本文分析Java中Object类的wait和notify方法,深入JVM看一下底层是如何实现的。
wait和notify方法
Object类的wait和notify方法用于线程间的同步和互斥,它们在Java层面的定义如下:
public final void wait(long timeout, int nanos) throws InterruptedException {
if (timeout < 0) {
throw new IllegalArgumentException("timeout value is negative");
}
if (nanos < 0 || nanos > 999999) {
throw new IllegalArgumentException(
"nanosecond timeout value out of range");
}
if (nanos > 0) {
timeout++;
}
wait(timeout);
}
public final void wait() throws InterruptedException {
wait(0);
}
public final native void wait(long timeout) throws InterruptedException;
public final native void notify();
public final native void notifyAll();
可以看到最后调用的都是native方法,这些native方法都是由Object类的registerNatives静态方法在静态代码块注册的。registerNatives方法对应的JNI方法可在OpenJDK的源码jdk/src/share/native/java/lang/Object.c中找到定义。该方法调用RegisterNatives函数向JVM注册了其他的JNI方法如hashCode、wait、notify和notifyAll等。

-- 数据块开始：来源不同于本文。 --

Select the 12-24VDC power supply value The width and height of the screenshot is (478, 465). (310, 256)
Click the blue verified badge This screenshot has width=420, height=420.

static JNINativeMethod methods[] = {
{"hashCode", "()I", (void *)&JVM_IHashCode},
{"wait", "(J)V", (void *)&JVM_MonitorWait},
{"notify", "()V", (void *)&JVM_MonitorNotify},
{"notifyAll", "()V", (void *)&JVM_MonitorNotifyAll},
{"clone", "()Ljava/lang/Object;", (void *)&JVM_Clone},
};
JNIEXPORT void JNICALL
Java_java_lang_Object_registerNatives(JNIEnv *env, jclass cls)
{
(*env)->RegisterNatives(env, cls,
methods, sizeof(methods)/sizeof(methods[0]));
}
Hotspot中的实现
wait方法
wait方法在Hotspot中的实现是文件openjdk8/hotspot/src/share/vm/prims/jvm.cpp中的JVM_MonitorWait函数,预处理后的代码如下所示:
extern "C" {
void JNICALL JVM_MonitorWait(JNIEnv* env, jobject handle, jlong ms) {
JavaThread* thread=JavaThread::thread_from_jni_environment(env);
ThreadInVMfromNative __tiv(thread);
HandleMarkCleaner __hm(thread);
Thread* __the_thread__ = thread;
os::verify_stack_alignment();
Handle obj(__the_thread__, JNIHandles::resolve_non_null(handle));
JavaThreadInObjectWaitState jtiows(thread, ms != 0);
if (JvmtiExport::should_post_monitor_wait()) {
JvmtiExport::post_monitor_wait((JavaThread *)__the_thread__, (oop)obj(), ms);
}
ObjectSynchronizer::wait(obj, ms, __the_thread__);
if ((((ThreadShadow*)__the_thread__)->has_pending_exception())) return ; (void)(0);
}
}
重点在ObjectSynchronizer类的wait静态函数,预处理后的代码如下:
// NOTE: must use heavy weight monitor to handle wait()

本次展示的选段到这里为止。